Dokument:
╭──

Das letzte Jahr meines Altonaer Aufenthalts wurde so erheblich besser als das mittlere, das die Zeit der tiefsten Erniedrigung meines Wesens war. Das Vorrücken in der Klasse und das Herannahen der Abgangsprüfung brachte den notwendigen äußeren Antrieb zum Arbeiten; hinter dem, was hätte geschehen können und sollen, blieb es gleichwohl weit zurück. Immerhin retablierte ich mich bei den Lehrern wieder einigermaßen in meiner Stellung, und im letzten Halbjahr wurde manches repetiert und gelernt, vor allem in der Geschichte und Literatur. Der Unterricht in der Prima, um über ihn nur kurz zu berichten, lag in denselben Händen wie in der Sekunda, nur daß die Rollen zwischen dem Direktor und Konrektor wechselten. Dr. Lucht hatte als Ordinarius hier den lateinischen, griechischen und deutschen Unterricht in der Hand, in der Hauptsache, denn Dr. Henrichsen und Dr. Siefert hatten ihren Teil daran.
Das Lateinschreiben stand auch hier im Mittelpunkt, doch hatte es weder für das Interesse der Schüler noch für die Schätzung ihrer Leistungen so sehr die herrschende Stellung als in der II. Die Exerzitien wurden einem Übungsbuch (Forbiger) entnommen, das nach unserer Meinung erheblich weniger Aufwand von Kraft und Nachdenken erforderte als Seiffert. Bei der Zurückgabe der Arbeiten fiel sowohl die Zusammenzählung und Klassierung der Fehler als ihre Besprechung fort: der Direktor erteilte nur Nummern, die uns öfter nicht so der Leistung, als dem Platz des Schülers in der Klasse angepaßt erschienen, was wohl auch von den Zensuren der deutschen Aufsätze behauptet wurde: die erste Abteilung erhielt Nr. 1 und so abwärts.[129] Übrigens war auf die Rückgabe nicht bald und nicht sicher zu rechnen. Kein Zweifel, daß Dr. Henrichsen in II einen lebhafteren Eifer für diese Arbeiten, eine stärkere Aufmerksamkeit bei der Zurückgabe und eine größere Scheu vor seiner Zensur erreichte. Hin und wieder wurde auch ein lateinischer Aufsatz geschrieben; ich glaube, daß er sich in der Regel auf eine Zusammenstoppelung von Reminiszenzen aus der Lektüre beschränkte und an Wert hinter den Exerzitien zurückblieb.

╰──

Rohdaten:
╭──

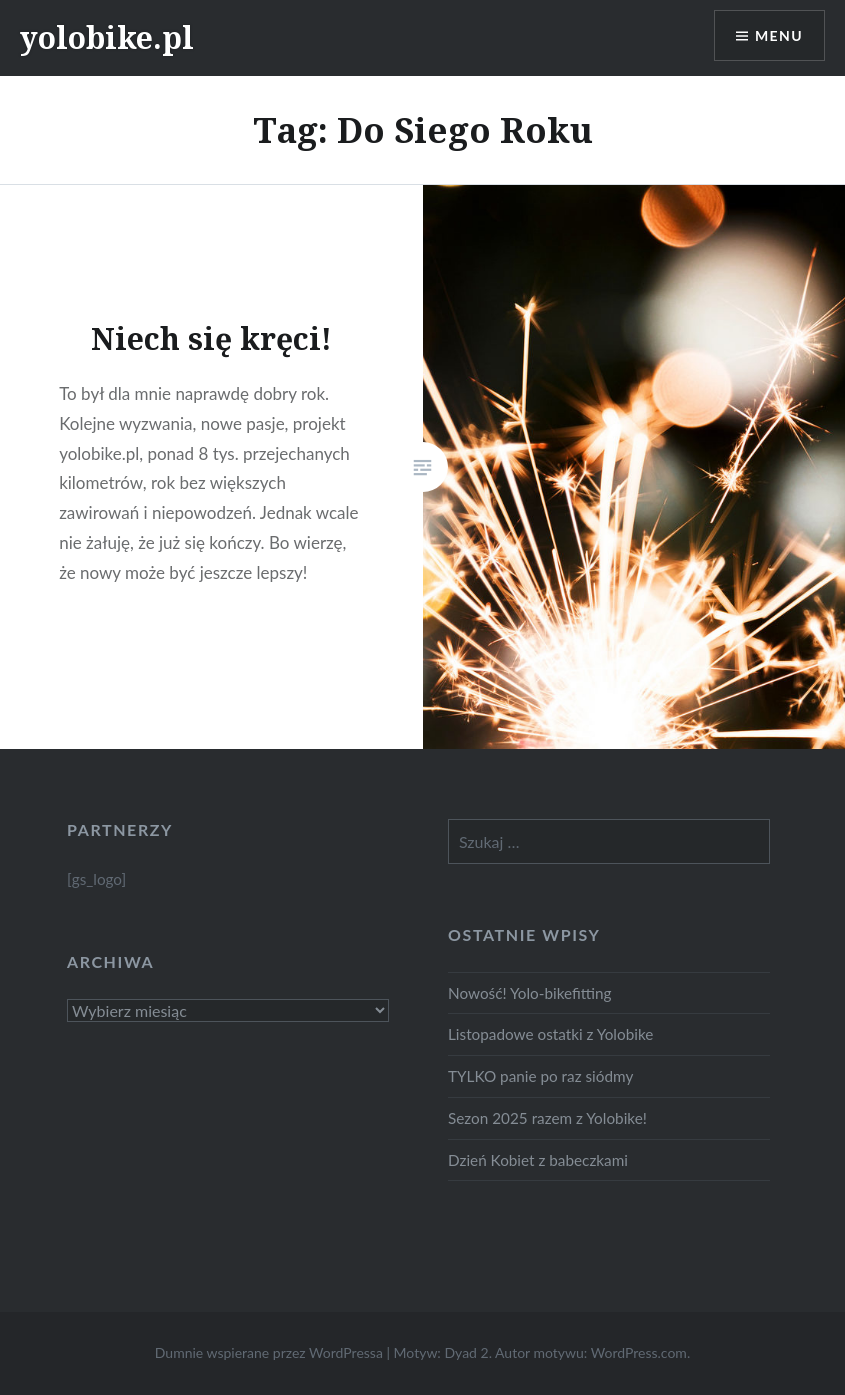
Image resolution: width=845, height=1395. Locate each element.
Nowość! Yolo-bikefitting (530, 993)
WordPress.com (639, 1352)
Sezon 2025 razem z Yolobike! (547, 1118)
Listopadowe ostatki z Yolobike (550, 1034)
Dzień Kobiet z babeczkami (538, 1160)
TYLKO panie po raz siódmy (540, 1076)
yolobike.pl (107, 37)
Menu (779, 35)
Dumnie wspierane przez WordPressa (269, 1352)
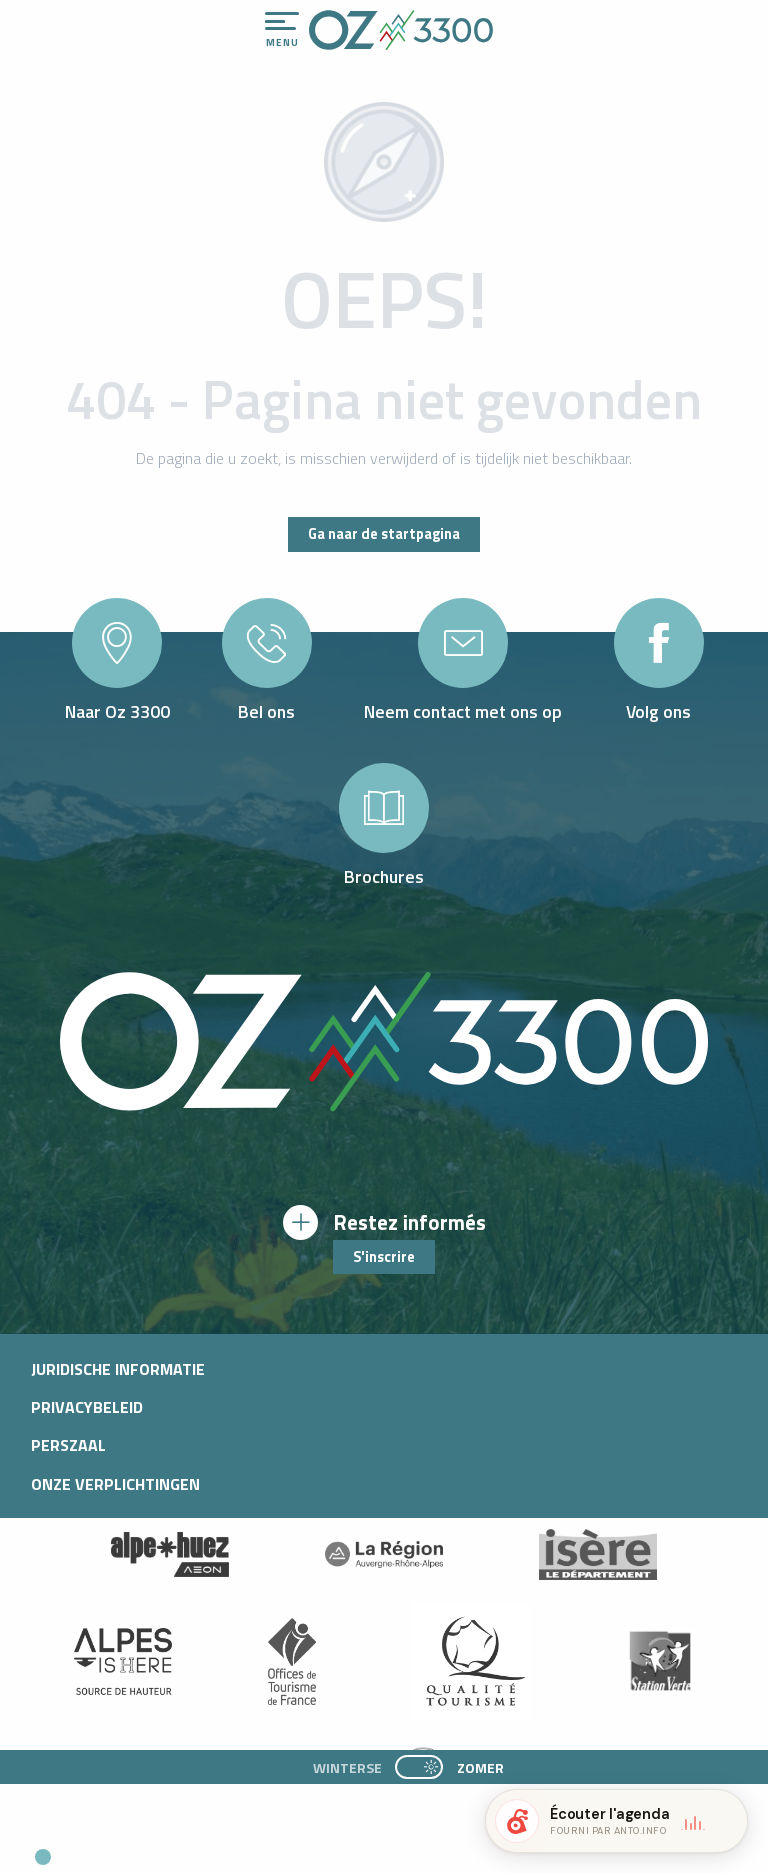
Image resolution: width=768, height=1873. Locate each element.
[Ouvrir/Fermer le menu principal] (282, 30)
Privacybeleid (87, 1407)
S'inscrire (384, 1257)
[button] (186, 1849)
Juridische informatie (118, 1369)
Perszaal (68, 1445)
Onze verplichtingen (115, 1484)
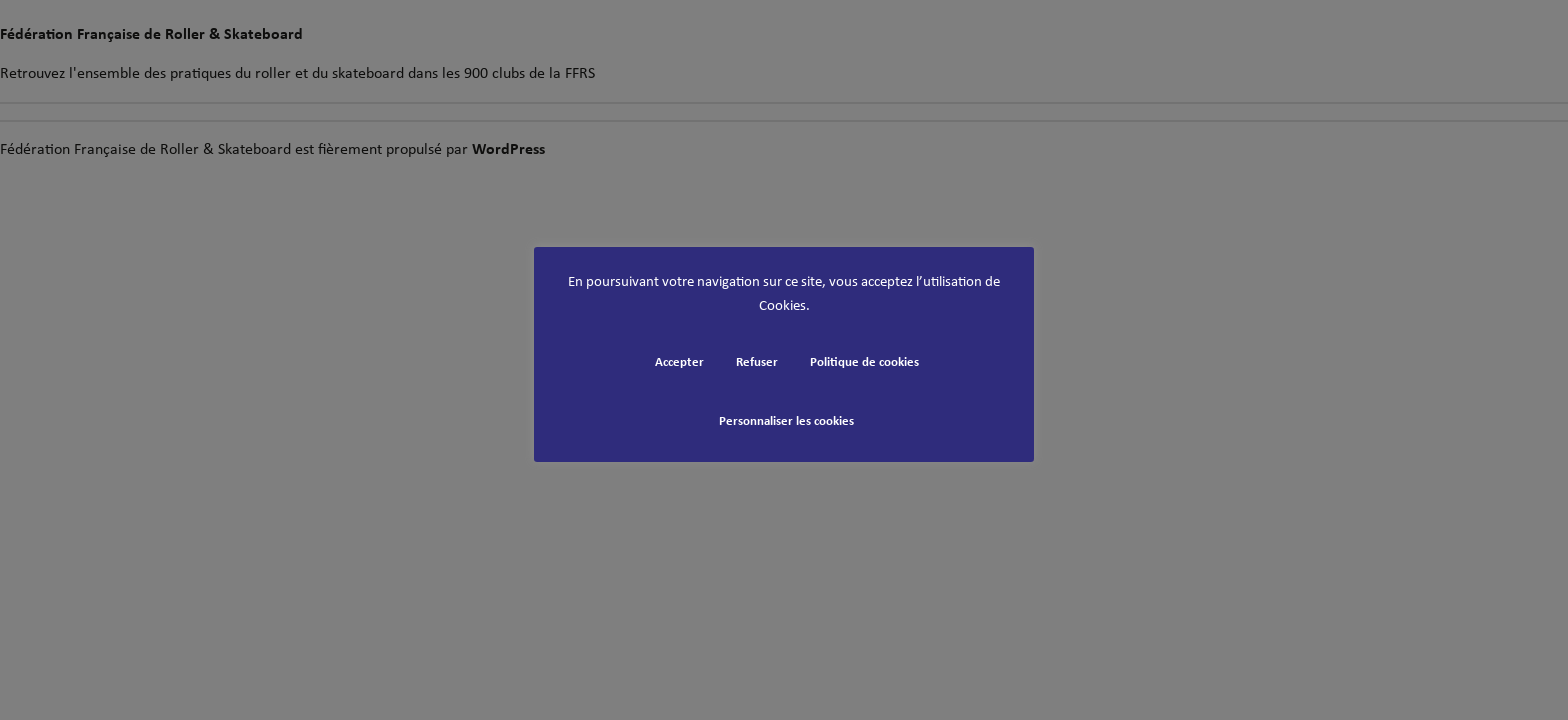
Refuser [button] (757, 362)
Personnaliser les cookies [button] (786, 421)
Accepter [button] (679, 362)
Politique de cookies (864, 362)
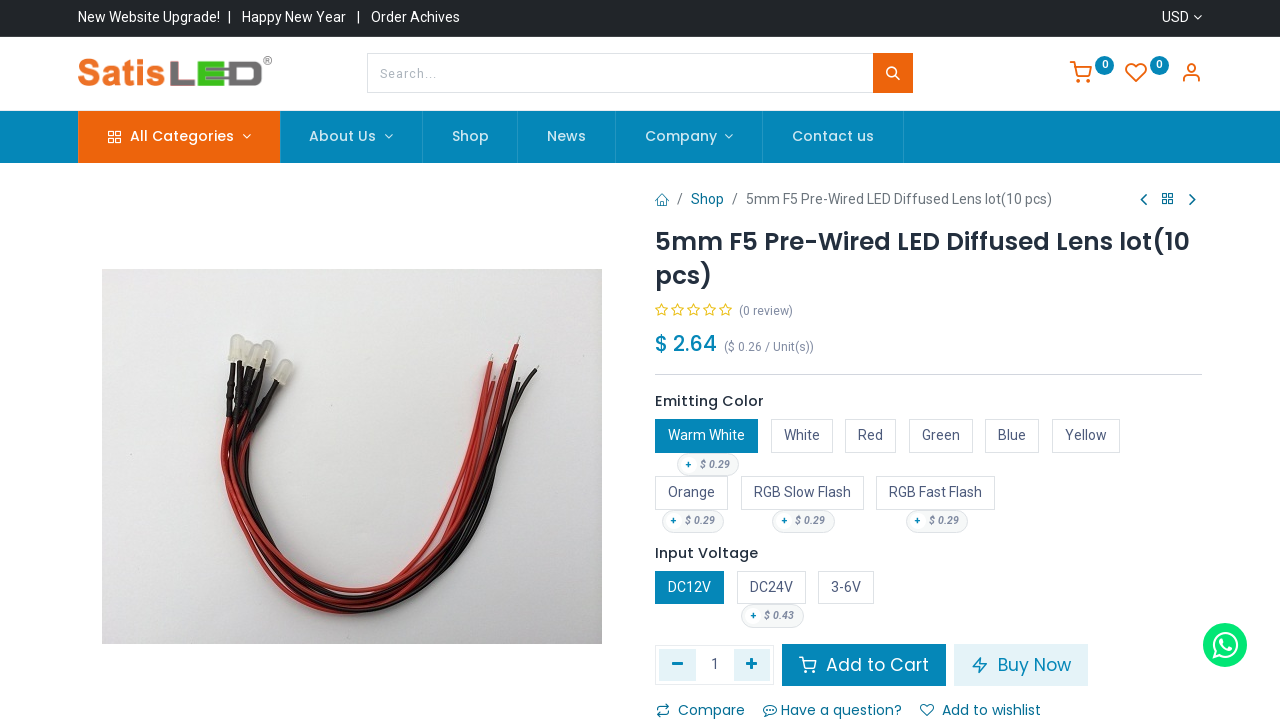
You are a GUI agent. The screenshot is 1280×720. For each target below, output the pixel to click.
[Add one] (752, 665)
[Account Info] (1191, 75)
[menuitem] (470, 137)
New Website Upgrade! (149, 17)
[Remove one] (677, 665)
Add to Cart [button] (864, 665)
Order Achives (415, 17)
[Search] (893, 73)
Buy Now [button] (1021, 665)
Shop (707, 199)
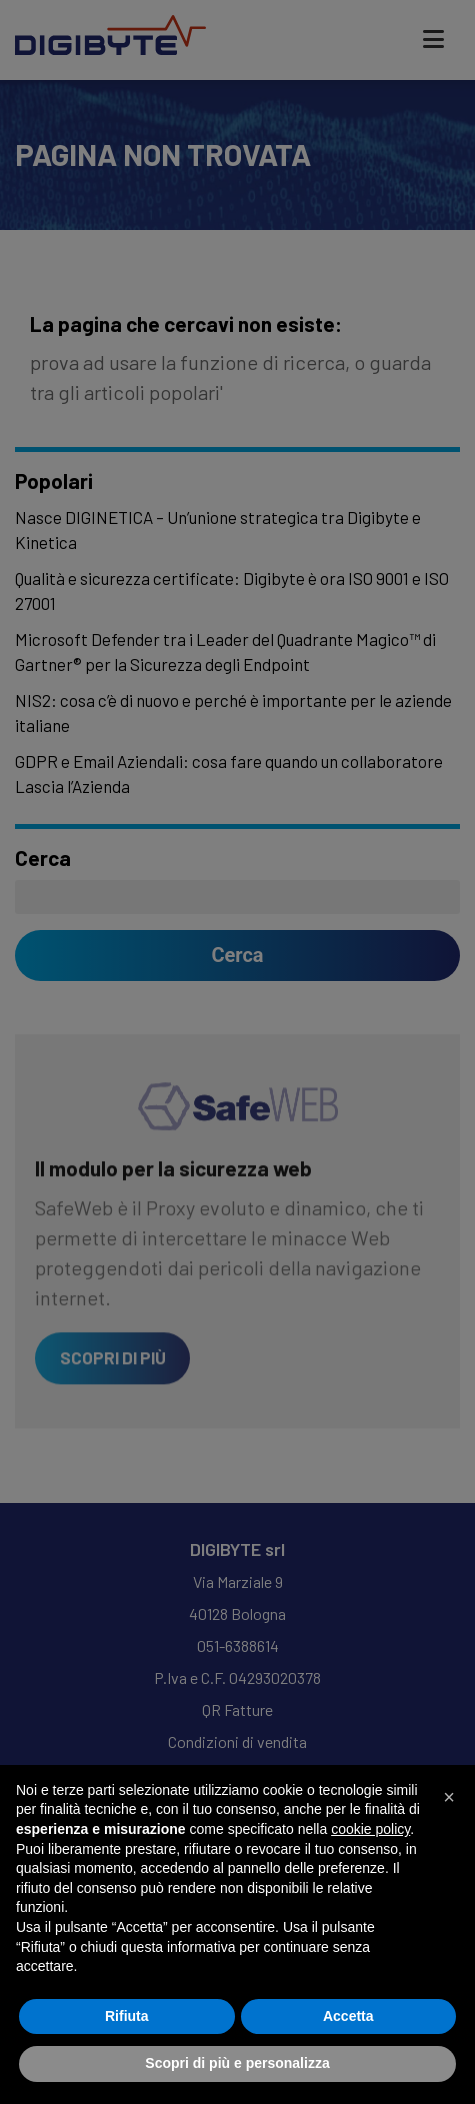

╰──

Schriftlicher Auftrag 1: Bearbeite bitte den Bericht über die Altonaer Schulzeit: Gib den Abschnitt beginnend bei "Das letzte Jahr" und endend bei "ihren Teil daran." erneut wieder und setze dabei "Erdkunde" an die Stelle von "Geschichte".
Schriftlicher Auftrag 2: Führe den Bericht über die Altonaer Schulzeit im Anschluss an seinen letzten Satz weiter.

Ergebnis der Übung 1:
Das letzte Jahr meines Altonaer Aufenthalts wurde so erheblich besser als das mittlere, das die Zeit der tiefsten Erniedrigung meines Wesens war. Das Vorrücken in der Klasse und das Herannahen der Abgangsprüfung brachte den notwendigen äußeren Antrieb zum Arbeiten; hinter dem, was hätte geschehen können und sollen, blieb es gleichwohl weit zurück. Immerhin retablierte ich mich bei den Lehrern wieder einigermaßen in meiner Stellung, und im letzten Halbjahr wurde manches repetiert und gelernt, vor allem in der Erdkunde und Literatur. Der Unterricht in der Prima, um über ihn nur kurz zu berichten, lag in denselben Händen wie in der Sekunda, nur daß die Rollen zwischen dem Direktor und Konrektor wechselten. Dr. Lucht hatte als Ordinarius hier den lateinischen, griechischen und deutschen Unterricht in der Hand, in der Hauptsache, denn Dr. Henrichsen und Dr. Siefert hatten ihren Teil daran.

Ergebnis der Übung 2:
Die Lektüre von Ciceros und Platos philosophischen Schriften litt unter dem allzu langsamen Tempo; sonst hätte sie sowohl als die Erklärung des Direktors Teilnahme erwecken können. Platos Phädon, das einzige, was ich auf der Schule von diesem Autor gelesen habe, wurde mit drei Stunden wöchentlich durch zwei Semester hindurch fortgesetzt; dabei ging jede Konzentration auf den Inhalt verloren, trotz oder soll ich sagen wegen der immer wiederkehrenden Aufnahme des Fadens durch den Lehrer. Freilich hat der Dialog auch unglaublich sterile Partien, wenigstens für den heutigen Leser, sie sind wohl nur durch rasches Durchgehen in einer Übersetzung zu überwinden. Von Thucydides lasen wir das erste Buch, von Demosthenes unter anderem die Kranzrede: beide gaben dem Direktor zu Ausführungen antiquarischen Inhalts Gelegenheit, die manche Belehrung brachten.
Der deutsche Unterricht war wenig fruchtbar; gelesen wurde in der Klasse überhaupt nicht mehr, dafür trat ein Vortrag der Literaturgeschichte ein, in dem der Direktor einen Leitfaden (Pischon) durch sehr detaillierte Angaben über die Lebensverhältnisse der Dichter (ich erinnere mich besonders des 18. Jahrhunderts, Gerstenberg, Hamann, Herder) ergänzte. Daß diese Mitteilungen uns viel Gewinn gebracht haben, glaube ich nicht, wir hätten dazu mehr von den Dichtungen selbst lesen müssen; vielleicht war darauf gerechnet, aber schon die Schwierigkeit der Beschaffung ihrer Werke stand dem entgegen; es gab noch nicht die wohlfeilen Volksbibliotheken. Übrigens fiel die Stunde oft aus, und wir brachten sie auf der Kegelbahn der anstoßenden Kneipe zu. Für den deutschen Aufsatz fiel so die Verbindung mit der Lektüre fort; es wurden Themata reflektierenden, moralisierenden, philosophischen Inhalts gegeben, die vielfach über den Schülerhorizont hinausgingen.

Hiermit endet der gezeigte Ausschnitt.